Tell us about C A V E S
I wrote a bunch of songs on my Lowery keyboard at my home in Nashville and integrated the use of the Alesis HR-16--which Buddy Hughen and I were using on my solo tours this year--into my recordings. I’m hoping to meld some modern sounds with very organic sounds of strings and live drums and bass. I wrote quartet arrangements and vocal arrangements so we have sort of a keyboard, string and drum focused record with Buddy Hughen wailing on guitar in the open spaces.
Charlatans At The Garden Gate was very well received. Did you feel like you had to steer your sound in a different direction?

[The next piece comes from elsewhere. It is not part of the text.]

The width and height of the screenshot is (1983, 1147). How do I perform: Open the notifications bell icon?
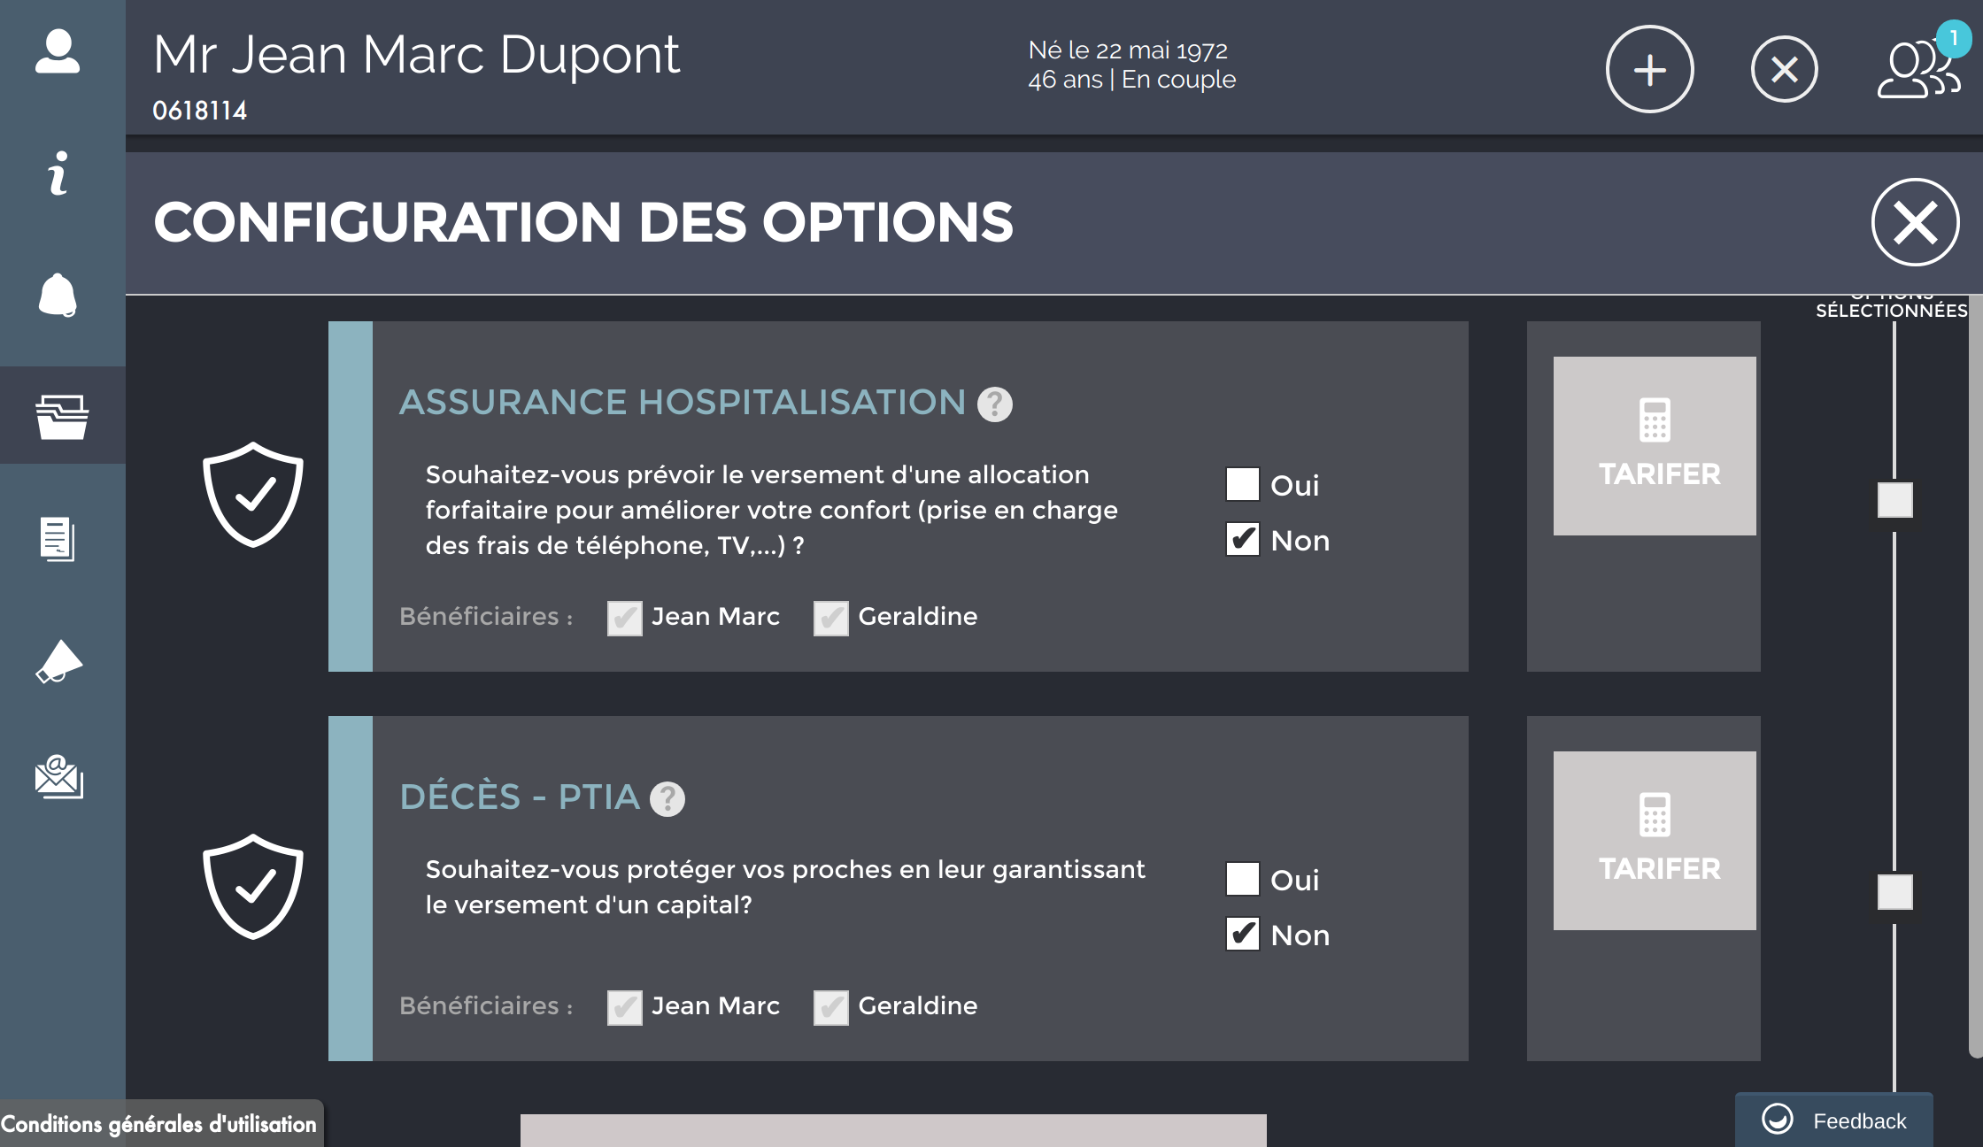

I do feel like every record should be approached with some concept sonically, but mostly just as parameters to guide the endless possibilities we have now with computers and the worlds of sound. I think the fact that I wrote most of the songs on the organ naturally informs the way the songs ended up working on recording. The style of a record usually follows my curiosity in a certain aesthetic. I like good songs and I think a good song can be presented in many, many different ways. I’m enjoying seeing my songs through a certain lens on each record. I start with a lot of songs and the ones that fit glue themselves together in my mind as they turn out on the recording.